Le confessionnalisme libanais a fait son temps

Par Luna Farhat, docteur en droit de l'Université libanaise et enseigne à l'Institut d'études arabo-chrétiennes de l'Université Saint Joseph de Beyrouth.



Le pluralisme religieux est un des aspects majeurs de la société libanaise. Il est la clef de voûte de son système politique, en vertu duquel les postes clefs de l’Etat sont répartis entre les différentes communautés religieuses. De nombreux observateurs estiment que le Liban a désormais dépassé cette structure politique, qui a pourtant fait ses preuves par le passé. Reste à savoir comment les Libanais pourront continuer de fonctionner à l’intérieur de ce système tout en renforçant leur sentiment d’identité nationale aux dépens de celui d’appartenance religieuse.
Manifestation à Beyrouth pour une "démocratie laïque"/ Photo L'OrientLeJour.com (cliquez sur la photo)
Manifestation à Beyrouth pour une "démocratie laïque"/ Photo L'OrientLeJour.com (cliquez sur la photo)

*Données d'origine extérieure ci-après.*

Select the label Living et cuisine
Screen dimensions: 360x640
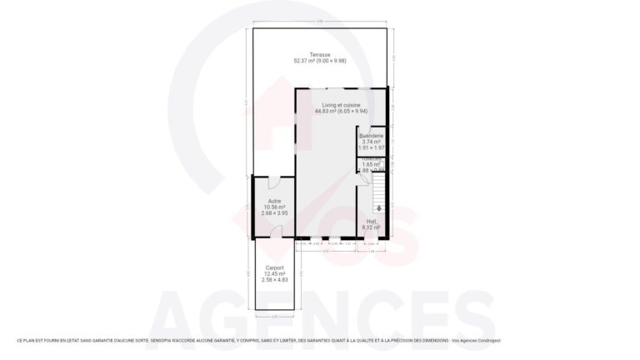[342, 105]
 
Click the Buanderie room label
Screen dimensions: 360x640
[371, 136]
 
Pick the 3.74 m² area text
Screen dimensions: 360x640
[371, 142]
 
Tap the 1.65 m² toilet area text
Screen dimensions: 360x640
[372, 165]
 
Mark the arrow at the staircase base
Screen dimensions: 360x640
[380, 208]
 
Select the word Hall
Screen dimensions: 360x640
[371, 221]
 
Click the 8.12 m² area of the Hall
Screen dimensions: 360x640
[371, 227]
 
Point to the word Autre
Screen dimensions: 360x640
[274, 201]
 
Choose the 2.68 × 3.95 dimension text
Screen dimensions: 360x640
[274, 213]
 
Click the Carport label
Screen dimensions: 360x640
[274, 268]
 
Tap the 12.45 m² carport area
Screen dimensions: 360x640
[274, 273]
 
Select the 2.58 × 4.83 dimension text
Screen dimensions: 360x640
[274, 280]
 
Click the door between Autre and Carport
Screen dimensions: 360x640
[274, 235]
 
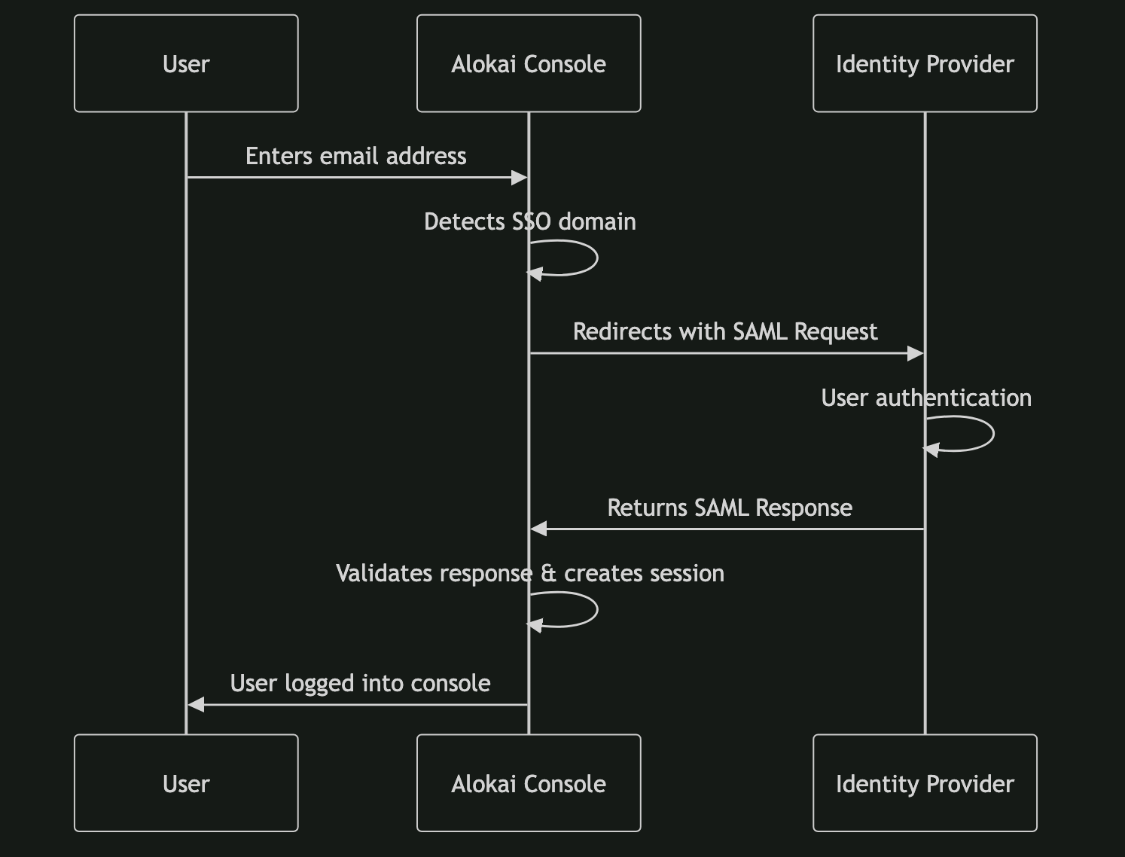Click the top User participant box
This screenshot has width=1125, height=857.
(186, 63)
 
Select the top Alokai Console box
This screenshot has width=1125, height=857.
(529, 63)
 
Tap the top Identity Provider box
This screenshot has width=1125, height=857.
(925, 63)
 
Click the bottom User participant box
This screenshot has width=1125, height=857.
(186, 783)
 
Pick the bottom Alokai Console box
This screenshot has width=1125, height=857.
(529, 783)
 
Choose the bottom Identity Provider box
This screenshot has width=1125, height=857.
(925, 783)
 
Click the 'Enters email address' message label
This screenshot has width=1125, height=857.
(355, 156)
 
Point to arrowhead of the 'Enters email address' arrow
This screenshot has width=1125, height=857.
(520, 178)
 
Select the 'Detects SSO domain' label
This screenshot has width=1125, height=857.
(529, 221)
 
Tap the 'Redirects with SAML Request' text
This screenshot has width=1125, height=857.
(724, 331)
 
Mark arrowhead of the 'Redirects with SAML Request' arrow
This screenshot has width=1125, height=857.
(916, 353)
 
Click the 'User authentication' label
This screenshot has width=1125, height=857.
(925, 398)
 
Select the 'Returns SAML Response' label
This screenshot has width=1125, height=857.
(729, 508)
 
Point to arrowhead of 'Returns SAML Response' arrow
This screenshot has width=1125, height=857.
(538, 529)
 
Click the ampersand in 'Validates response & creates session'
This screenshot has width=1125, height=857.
(548, 574)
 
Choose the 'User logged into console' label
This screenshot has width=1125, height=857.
(360, 683)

Un des aspects positifs du système libanais, qui compte 18 rassemblements religieux officiellement reconnus, c'est qu'il permet à toutes les communautés religieuses d'avoir une représentation dans le gouvernement, de participer à la gestion des affaires de l'Etat et de contribuer à son essor.

Cette formule a été élaborée dans le Pacte national non écrit de 1943, adopté lors de l'accession à l'indépendance, qui a débouché sur une répartition attribuant: aux maronites, la présidence de la république, par élection de l'assemblée nationale; aux sunnites, la présidence du Conseil des ministres; aux chiites, la présidence de l'assemblée nationale. A l'assemblée nationale, les sièges sont répartis entre chrétiens et musulmans selon un rapport de 6 à 5, équilibre qui a en principe tenu jusqu’en 1989.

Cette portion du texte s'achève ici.